MATERIAL TO PROCESS -
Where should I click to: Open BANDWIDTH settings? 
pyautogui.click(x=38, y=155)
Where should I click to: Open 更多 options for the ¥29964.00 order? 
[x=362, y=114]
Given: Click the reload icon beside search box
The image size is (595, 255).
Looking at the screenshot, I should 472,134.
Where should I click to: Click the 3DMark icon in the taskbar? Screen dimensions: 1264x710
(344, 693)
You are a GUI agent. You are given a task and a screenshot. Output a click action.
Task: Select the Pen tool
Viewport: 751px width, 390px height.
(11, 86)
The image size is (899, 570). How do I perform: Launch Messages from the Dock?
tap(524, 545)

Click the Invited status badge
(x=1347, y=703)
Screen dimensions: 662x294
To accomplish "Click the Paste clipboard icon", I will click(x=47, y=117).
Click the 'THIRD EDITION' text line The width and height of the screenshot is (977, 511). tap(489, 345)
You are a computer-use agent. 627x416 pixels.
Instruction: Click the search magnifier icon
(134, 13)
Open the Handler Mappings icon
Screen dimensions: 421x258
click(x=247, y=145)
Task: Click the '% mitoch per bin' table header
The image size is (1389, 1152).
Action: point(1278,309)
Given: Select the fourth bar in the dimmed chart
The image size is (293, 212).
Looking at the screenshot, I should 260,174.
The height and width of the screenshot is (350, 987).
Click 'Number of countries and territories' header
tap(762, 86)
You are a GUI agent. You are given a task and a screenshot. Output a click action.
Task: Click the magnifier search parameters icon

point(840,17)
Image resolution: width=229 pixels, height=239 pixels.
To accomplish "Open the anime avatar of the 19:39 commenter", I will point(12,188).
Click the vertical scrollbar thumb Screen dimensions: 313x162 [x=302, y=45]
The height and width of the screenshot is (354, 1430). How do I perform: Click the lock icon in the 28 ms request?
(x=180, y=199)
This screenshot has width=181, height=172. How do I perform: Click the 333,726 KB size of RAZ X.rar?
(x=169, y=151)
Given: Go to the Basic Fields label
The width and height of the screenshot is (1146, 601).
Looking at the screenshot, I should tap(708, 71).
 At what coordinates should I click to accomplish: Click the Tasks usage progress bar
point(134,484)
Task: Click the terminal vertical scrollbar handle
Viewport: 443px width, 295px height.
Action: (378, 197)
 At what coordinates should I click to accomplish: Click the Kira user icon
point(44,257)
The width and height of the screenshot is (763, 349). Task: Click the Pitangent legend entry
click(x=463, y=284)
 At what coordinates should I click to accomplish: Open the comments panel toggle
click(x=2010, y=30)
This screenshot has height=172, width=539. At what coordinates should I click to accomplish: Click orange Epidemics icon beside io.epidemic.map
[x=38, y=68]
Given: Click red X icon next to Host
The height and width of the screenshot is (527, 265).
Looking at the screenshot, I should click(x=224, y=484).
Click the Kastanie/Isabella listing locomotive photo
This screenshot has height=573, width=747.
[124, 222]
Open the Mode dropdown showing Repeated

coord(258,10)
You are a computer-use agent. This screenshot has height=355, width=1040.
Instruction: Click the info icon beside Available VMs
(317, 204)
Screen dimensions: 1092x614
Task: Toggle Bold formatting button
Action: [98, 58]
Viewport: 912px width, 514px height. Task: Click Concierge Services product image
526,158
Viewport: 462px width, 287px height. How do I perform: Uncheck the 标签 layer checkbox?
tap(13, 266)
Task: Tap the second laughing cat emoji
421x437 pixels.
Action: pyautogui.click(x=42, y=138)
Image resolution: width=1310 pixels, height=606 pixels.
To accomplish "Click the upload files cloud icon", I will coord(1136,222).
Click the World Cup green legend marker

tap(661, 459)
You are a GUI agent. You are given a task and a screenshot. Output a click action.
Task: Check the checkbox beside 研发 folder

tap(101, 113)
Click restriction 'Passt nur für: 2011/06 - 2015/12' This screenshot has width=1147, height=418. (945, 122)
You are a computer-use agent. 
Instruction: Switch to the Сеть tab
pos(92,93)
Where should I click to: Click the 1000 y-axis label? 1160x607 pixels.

WORK INSTRUCTIONS - Print every one of the entries above again, unchanged and in the same order.

COMPLETED EXERCISE -
Where should I click to: Open BANDWIDTH settings? 
pyautogui.click(x=38, y=155)
Where should I click to: Open 更多 options for the ¥29964.00 order? 
[x=362, y=114]
Given: Click the reload icon beside search box
The image size is (595, 255).
Looking at the screenshot, I should 472,134.
Where should I click to: Click the 3DMark icon in the taskbar? Screen dimensions: 1264x710
(344, 693)
You are a GUI agent. You are given a task and a screenshot. Output a click action.
Task: Select the Pen tool
Viewport: 751px width, 390px height.
(11, 86)
The image size is (899, 570). How do I perform: Launch Messages from the Dock?
tap(524, 545)

Click the Invited status badge
(x=1347, y=703)
Screen dimensions: 662x294
To accomplish "Click the Paste clipboard icon", I will click(x=47, y=117).
Click the 'THIRD EDITION' text line The width and height of the screenshot is (977, 511). tap(489, 345)
You are a computer-use agent. 627x416 pixels.
Instruction: Click the search magnifier icon
(134, 13)
Open the Handler Mappings icon
Screen dimensions: 421x258
click(x=247, y=145)
Task: Click the '% mitoch per bin' table header
The image size is (1389, 1152).
Action: point(1278,309)
Given: Select the fourth bar in the dimmed chart
The image size is (293, 212).
Looking at the screenshot, I should 260,174.
The height and width of the screenshot is (350, 987).
Click 'Number of countries and territories' header
tap(762, 86)
You are a GUI agent. You are given a task and a screenshot. Output a click action.
Task: Click the magnifier search parameters icon

point(840,17)
Image resolution: width=229 pixels, height=239 pixels.
To accomplish "Open the anime avatar of the 19:39 commenter", I will point(12,188).
Click the vertical scrollbar thumb Screen dimensions: 313x162 [x=302, y=45]
The height and width of the screenshot is (354, 1430). How do I perform: Click the lock icon in the 28 ms request?
(x=180, y=199)
This screenshot has width=181, height=172. How do I perform: Click the 333,726 KB size of RAZ X.rar?
(x=169, y=151)
Given: Go to the Basic Fields label
The width and height of the screenshot is (1146, 601).
Looking at the screenshot, I should tap(708, 71).
 At what coordinates should I click to accomplish: Click the Tasks usage progress bar
point(134,484)
Task: Click the terminal vertical scrollbar handle
Viewport: 443px width, 295px height.
Action: (378, 197)
 At what coordinates should I click to accomplish: Click the Kira user icon
point(44,257)
The width and height of the screenshot is (763, 349). Task: Click the Pitangent legend entry
click(x=463, y=284)
 At what coordinates should I click to accomplish: Open the comments panel toggle
click(x=2010, y=30)
This screenshot has height=172, width=539. At what coordinates should I click to accomplish: Click orange Epidemics icon beside io.epidemic.map
[x=38, y=68]
Given: Click red X icon next to Host
The height and width of the screenshot is (527, 265).
Looking at the screenshot, I should click(x=224, y=484).
Click the Kastanie/Isabella listing locomotive photo
This screenshot has height=573, width=747.
[124, 222]
Open the Mode dropdown showing Repeated

coord(258,10)
You are a computer-use agent. This screenshot has height=355, width=1040.
Instruction: Click the info icon beside Available VMs
(317, 204)
Screen dimensions: 1092x614
Task: Toggle Bold formatting button
Action: [98, 58]
Viewport: 912px width, 514px height. Task: Click Concierge Services product image
526,158
Viewport: 462px width, 287px height. How do I perform: Uncheck the 标签 layer checkbox?
tap(13, 266)
Task: Tap the second laughing cat emoji
421x437 pixels.
Action: pyautogui.click(x=42, y=138)
Image resolution: width=1310 pixels, height=606 pixels.
To accomplish "Click the upload files cloud icon", I will coord(1136,222).
Click the World Cup green legend marker

tap(661, 459)
You are a GUI agent. You are given a task and a screenshot. Output a click action.
Task: Check the checkbox beside 研发 folder

tap(101, 113)
Click restriction 'Passt nur für: 2011/06 - 2015/12' This screenshot has width=1147, height=418. (945, 122)
You are a computer-use agent. 
Instruction: Switch to the Сеть tab
pos(92,93)
Where should I click to: Click the 1000 y-axis label? 1160x607 pixels.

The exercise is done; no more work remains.